So let's say I want to solve $$|x-a|\pm|x-b|=c$$ Using the classic multiple cases approach, one can show that the solutions are given by $$x=\frac{a+b\pm c}2 $$ But how can one make sense of this geometrically?
(I think it has to do with the same thing as the solution to $|x-a|=c$, however here we add another distance term and so we take half of that quantity...)

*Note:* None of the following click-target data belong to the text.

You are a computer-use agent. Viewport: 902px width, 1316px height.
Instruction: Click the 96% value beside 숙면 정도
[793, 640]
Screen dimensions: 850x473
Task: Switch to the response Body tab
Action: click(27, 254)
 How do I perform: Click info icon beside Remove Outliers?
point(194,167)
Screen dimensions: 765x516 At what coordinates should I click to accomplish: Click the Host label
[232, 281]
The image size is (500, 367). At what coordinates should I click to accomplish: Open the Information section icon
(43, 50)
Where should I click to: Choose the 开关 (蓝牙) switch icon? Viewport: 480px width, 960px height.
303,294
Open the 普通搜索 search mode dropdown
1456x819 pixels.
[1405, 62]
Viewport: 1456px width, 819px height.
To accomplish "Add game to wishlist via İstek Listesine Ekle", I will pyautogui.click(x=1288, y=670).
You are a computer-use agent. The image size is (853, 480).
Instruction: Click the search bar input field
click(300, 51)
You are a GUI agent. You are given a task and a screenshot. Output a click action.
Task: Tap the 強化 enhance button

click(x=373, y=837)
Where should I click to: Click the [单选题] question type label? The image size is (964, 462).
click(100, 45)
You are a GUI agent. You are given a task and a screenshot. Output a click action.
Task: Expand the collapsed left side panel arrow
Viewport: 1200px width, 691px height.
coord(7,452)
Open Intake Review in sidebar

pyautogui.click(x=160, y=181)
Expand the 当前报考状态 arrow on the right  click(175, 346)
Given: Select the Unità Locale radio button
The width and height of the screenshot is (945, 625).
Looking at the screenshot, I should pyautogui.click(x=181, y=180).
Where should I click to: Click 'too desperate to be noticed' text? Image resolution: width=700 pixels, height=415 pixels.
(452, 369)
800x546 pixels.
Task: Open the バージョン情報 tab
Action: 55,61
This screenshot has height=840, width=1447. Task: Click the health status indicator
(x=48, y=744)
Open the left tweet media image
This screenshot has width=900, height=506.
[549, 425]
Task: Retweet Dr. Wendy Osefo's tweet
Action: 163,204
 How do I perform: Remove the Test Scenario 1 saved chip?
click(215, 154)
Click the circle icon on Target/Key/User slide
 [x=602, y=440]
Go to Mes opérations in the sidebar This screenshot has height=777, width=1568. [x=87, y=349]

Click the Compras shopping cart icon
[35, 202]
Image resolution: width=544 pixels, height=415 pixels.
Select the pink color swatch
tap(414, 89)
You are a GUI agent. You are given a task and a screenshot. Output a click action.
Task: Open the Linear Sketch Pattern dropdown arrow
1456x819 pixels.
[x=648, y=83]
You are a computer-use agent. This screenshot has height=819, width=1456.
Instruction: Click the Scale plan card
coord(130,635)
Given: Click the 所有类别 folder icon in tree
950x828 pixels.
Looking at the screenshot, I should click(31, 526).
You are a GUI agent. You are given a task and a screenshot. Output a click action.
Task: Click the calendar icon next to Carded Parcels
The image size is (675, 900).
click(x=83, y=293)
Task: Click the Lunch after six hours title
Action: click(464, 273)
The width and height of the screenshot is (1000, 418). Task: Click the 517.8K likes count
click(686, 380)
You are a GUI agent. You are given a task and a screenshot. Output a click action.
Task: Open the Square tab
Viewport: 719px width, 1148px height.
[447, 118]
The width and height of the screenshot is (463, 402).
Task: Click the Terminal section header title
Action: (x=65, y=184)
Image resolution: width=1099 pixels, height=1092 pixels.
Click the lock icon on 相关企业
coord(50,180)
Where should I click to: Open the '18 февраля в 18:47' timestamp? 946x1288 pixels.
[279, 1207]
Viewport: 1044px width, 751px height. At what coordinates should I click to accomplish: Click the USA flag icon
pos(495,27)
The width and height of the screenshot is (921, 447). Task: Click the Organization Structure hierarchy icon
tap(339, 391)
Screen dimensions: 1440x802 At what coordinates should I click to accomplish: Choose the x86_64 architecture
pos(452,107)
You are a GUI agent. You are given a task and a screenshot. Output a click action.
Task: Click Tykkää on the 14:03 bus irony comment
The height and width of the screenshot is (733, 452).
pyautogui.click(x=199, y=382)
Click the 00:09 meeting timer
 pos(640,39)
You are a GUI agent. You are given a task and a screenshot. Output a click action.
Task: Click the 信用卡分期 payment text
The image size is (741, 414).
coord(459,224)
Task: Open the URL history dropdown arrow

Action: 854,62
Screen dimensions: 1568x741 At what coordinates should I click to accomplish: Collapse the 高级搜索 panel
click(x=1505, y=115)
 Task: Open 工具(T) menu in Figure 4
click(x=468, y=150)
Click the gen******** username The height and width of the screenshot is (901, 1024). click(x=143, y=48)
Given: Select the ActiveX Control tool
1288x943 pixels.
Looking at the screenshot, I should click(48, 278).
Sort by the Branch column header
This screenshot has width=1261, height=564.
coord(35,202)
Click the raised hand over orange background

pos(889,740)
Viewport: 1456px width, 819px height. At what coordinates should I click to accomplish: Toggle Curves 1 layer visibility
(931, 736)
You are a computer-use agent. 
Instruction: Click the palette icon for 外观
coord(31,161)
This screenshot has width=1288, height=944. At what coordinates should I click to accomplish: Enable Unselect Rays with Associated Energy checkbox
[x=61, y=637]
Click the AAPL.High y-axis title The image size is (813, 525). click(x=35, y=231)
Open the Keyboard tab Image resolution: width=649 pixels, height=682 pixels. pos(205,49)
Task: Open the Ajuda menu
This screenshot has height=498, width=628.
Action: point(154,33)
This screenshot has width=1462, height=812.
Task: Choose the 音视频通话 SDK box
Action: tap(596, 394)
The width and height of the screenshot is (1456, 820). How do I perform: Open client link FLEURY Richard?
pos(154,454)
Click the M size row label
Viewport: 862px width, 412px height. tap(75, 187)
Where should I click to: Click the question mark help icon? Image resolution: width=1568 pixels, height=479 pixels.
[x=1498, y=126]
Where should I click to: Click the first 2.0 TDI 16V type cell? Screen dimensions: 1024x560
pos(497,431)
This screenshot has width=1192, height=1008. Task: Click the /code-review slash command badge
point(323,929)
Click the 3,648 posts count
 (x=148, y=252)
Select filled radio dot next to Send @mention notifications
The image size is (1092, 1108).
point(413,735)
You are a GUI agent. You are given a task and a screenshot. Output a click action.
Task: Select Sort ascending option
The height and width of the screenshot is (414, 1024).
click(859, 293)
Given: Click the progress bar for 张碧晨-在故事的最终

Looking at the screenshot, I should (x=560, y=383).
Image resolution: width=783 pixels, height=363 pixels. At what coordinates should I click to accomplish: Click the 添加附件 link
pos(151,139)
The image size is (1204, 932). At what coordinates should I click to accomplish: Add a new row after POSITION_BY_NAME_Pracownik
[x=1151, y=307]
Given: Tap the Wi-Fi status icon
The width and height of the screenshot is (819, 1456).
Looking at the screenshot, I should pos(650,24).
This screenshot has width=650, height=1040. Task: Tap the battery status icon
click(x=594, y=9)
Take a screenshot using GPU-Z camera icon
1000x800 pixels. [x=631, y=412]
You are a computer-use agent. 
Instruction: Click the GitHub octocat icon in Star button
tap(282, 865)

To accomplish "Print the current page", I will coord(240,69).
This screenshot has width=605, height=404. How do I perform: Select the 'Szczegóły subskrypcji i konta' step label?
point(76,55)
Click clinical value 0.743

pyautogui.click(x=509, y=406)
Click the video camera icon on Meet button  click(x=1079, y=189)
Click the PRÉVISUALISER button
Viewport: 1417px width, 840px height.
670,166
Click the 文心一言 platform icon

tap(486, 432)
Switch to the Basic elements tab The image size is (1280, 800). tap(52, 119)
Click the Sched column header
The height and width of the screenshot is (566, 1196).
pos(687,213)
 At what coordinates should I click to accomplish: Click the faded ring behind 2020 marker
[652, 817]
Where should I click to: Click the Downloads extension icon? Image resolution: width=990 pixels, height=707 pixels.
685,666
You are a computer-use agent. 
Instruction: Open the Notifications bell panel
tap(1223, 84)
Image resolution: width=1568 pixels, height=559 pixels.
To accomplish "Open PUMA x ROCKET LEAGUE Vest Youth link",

First, let's look at $|x-a|+|x-b|=c$.
On the number line, $|x-a|$ is the distance between points $x$ and $a$. So $|x-a|+|x-b|$ is the sum of the distances from $x$ to $a$ and from $x$ to $b$. If $x$ is to the right of $a$ and $b$, we get this diagram (where the thick blue segment is $|x-a|$ and the thinner red segment is $|x-b|$):
We can shorten the segment between $a$ and $x$ and lengthen the segment between $b$ and $x$ by half the distance between $a$ and $b$, and we get this (where we now consider the green segment twice):
If we let $c=|x-a|+|x-b|$ from the first diagram, the second diagram shows that also $$c=2\left(x-\frac{a+b}2\right)$$ which leads us directly to $$x=\frac{a+b-c}2$$ If we do the diagrams with $x$ to the left of $a$ and $b$, we get the sign of $c$ reversed and get instead $$x=\frac{a+b+c}2$$ Thus, $$x=\frac{a+b \pm c}2$$
Your other equation $|x-a|-|x-b|=c$ would be handled with $x$ between $a$ and $b$. The diagrams are similar, but I get the solution $$x=\frac{a+b+c}2$$ without the minus before $c$. So if I am right, your offered formula is not quite right.